If (under the above limitation) we say simply of an object “it is great,” this is no mathematically definite judgement but a mere judgement of reflection upon the representation of it, which is subjectively purposive for a certain use of our cognitive powers in the estimation of magnitude; and we always then bind up with the representation a kind of respect, as also a kind of contempt for what we simply call “small.” Further, the judging of things as great or small extends to everything, even to all their characteristics; thus we describe beauty as great or small. The reason of this is to be sought in the fact that whatever we present in intuition according to the precept of the Judgement (and thus represent aesthetically) is always a phenomenon and thus a quantum.
But if we call anything not only great, but absolutely great in every point of view (great beyond all comparison), i.e. sublime, we soon see that it is not permissible to seek for an adequate standard of this outside itself, but merely in itself. It is a magnitude which is like itself alone. It follows hence that the sublime is not to be sought in the things of nature, but only in our Ideas; but in which of them it lies must be reserved for the Deduction.
The foregoing explanation can be thus expressed: the sublime is that in comparison with which everything else is small. Here we easily see that nothing can be given in nature, however great it is judged by us to be, which could not if considered in another relation be reduced to the infinitely small; and conversely there is nothing so small, which does not admit of extension by our Imagination to the greatness of a world, if compared with still smaller standards. Telescopes have furnished us with abundant material for making the first remark, microscopes for the second. Nothing, therefore, which can be an object of the senses, is, considered on this basis, to be called sublime. But because there is in our Imagination a striving towards infinite progress, and in our Reason a claim for absolute totality, regarded as a real Idea, therefore this very inadequateness for that Idea in our faculty for estimating the magnitude of things of sense, excites in us the feeling of a supersensible faculty. And it is not the object of sense, but the use which the Judgement naturally makes of certain objects on behalf of this latter feeling, that is absolutely great; and in comparison every other use is small. Consequently it is the state of mind produced by a certain representation with which the reflective Judgement is occupied, and not the Object, that is to be called sublime.
We may therefore append to the preceding formulas explaining the sublime this other: the sublime is that, the mere ability to think which, shows a faculty of the mind surpassing every standard of Sense.

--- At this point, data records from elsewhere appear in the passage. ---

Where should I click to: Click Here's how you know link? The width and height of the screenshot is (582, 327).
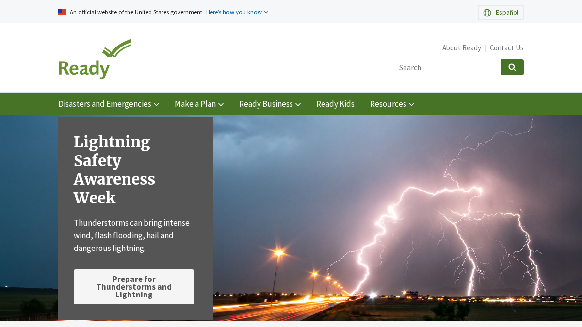[234, 12]
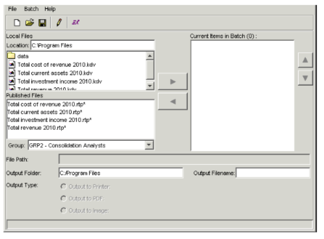Click the purple run batch toolbar icon
This screenshot has width=324, height=239.
point(75,22)
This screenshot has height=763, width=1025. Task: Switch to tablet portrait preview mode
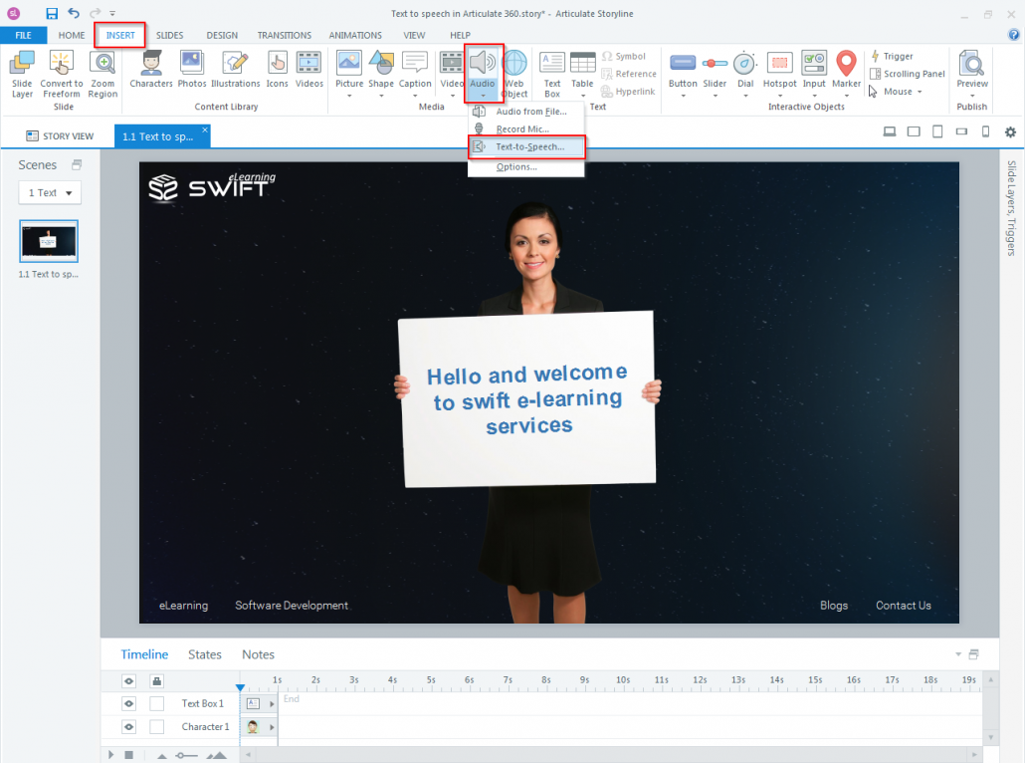pos(936,130)
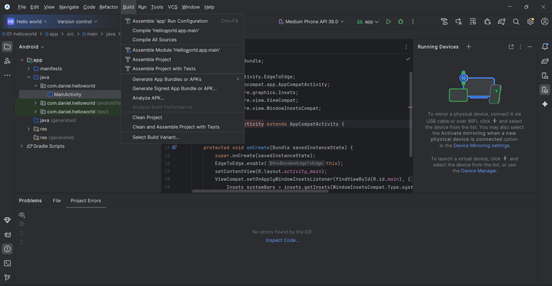The width and height of the screenshot is (552, 286).
Task: Open the Resource Manager sidebar icon
Action: click(x=7, y=61)
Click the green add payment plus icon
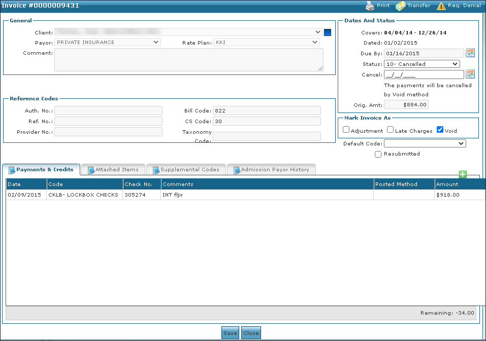 (x=463, y=174)
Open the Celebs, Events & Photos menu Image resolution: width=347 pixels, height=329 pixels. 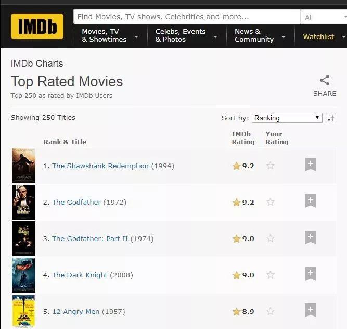pyautogui.click(x=187, y=35)
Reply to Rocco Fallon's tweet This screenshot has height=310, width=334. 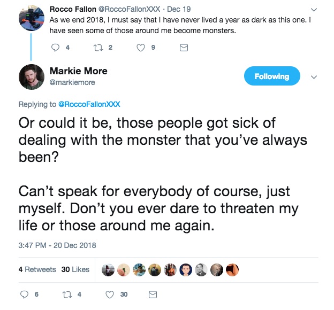coord(56,48)
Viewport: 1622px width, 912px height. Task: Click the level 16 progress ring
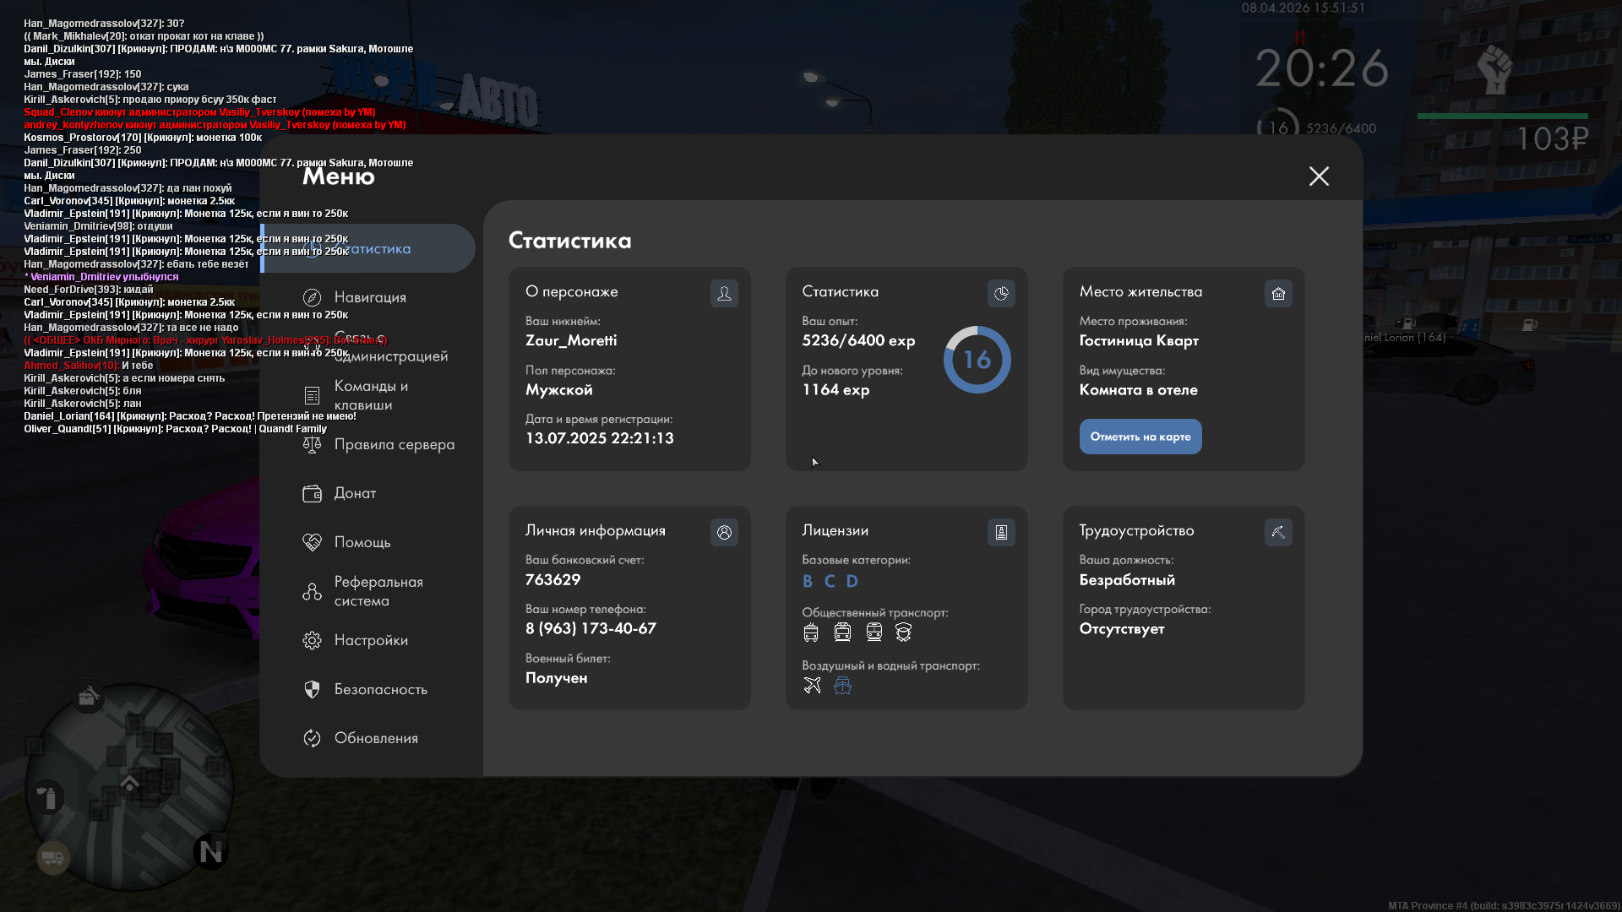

Of that estimation of the magnitude of natural things which is requisite for the Idea of the Sublime
The estimation of magnitude by means of concepts of number (or their signs in Algebra) is mathematical; but that in mere intuition (by the measurement of the eye) is aesthetical. Now we can come by definite concepts of how great a thing is, [only]1 by numbers, of which the unit is the measure (at all events by series of numbers progressing to infinity); and so far all logical estimation of magnitude is mathematical. But since the magnitude of the measure must then be assumed known, and this again is only to be estimated mathematically by means of numbers,—the unit of which must be another [smaller] measure,—we can never have a first or fundamental measure, and therefore can never have a definite concept of a given magnitude. So the estimation of the magnitude of the fundamental measure must consist in this, that we can immediately apprehend it in intuition and use it by the Imagination for the presentation of concepts of number. That is, all estimation of the magnitude of the objects of nature is in the end aesthetical (i.e. subjectively and not objectively determined).
Now for the mathematical estimation of magnitude there is, indeed, no maximum (for the power of numbers extends to infinity); but for its aesthetical estimation there is always a maximum, and of this I say that if it is judged as the absolute measure than which no greater is possible subjectively (for the judging subject), it brings with it the Idea of the sublime and produces that emotion which no mathematical estimation of its magnitude by means of numbers can bring about (except so far as the aesthetical fundamental measure remains vividly in the Imagination). For the former only presents relative magnitude by means of comparison with others of the same kind; but the latter presents magnitude absolutely, so far as the mind can grasp it in an intuition.
In receiving a quantum into the Imagination by intuition, in order to be able to use it for a measure or as a unit for the estimation of magnitude by means of numbers, there are two operations of the Imagination involved: apprehension (apprehensio) and comprehension (comprehensio aesthetica). As to apprehension there is no difficulty, for it can go on ad infinitum; but comprehension becomes harder the further apprehension advances, and soon attains to its maximum, viz. the aesthetically greatest fundamental measure for the estimation of magnitude. For when apprehension has gone so far that the partial representations of sensuous intuition at first apprehended begin to vanish in the Imagination, whilst this ever proceeds to the apprehension of others, then it loses as much on the one side as it gains on the other; and in comprehension there is a maximum beyond which it cannot go.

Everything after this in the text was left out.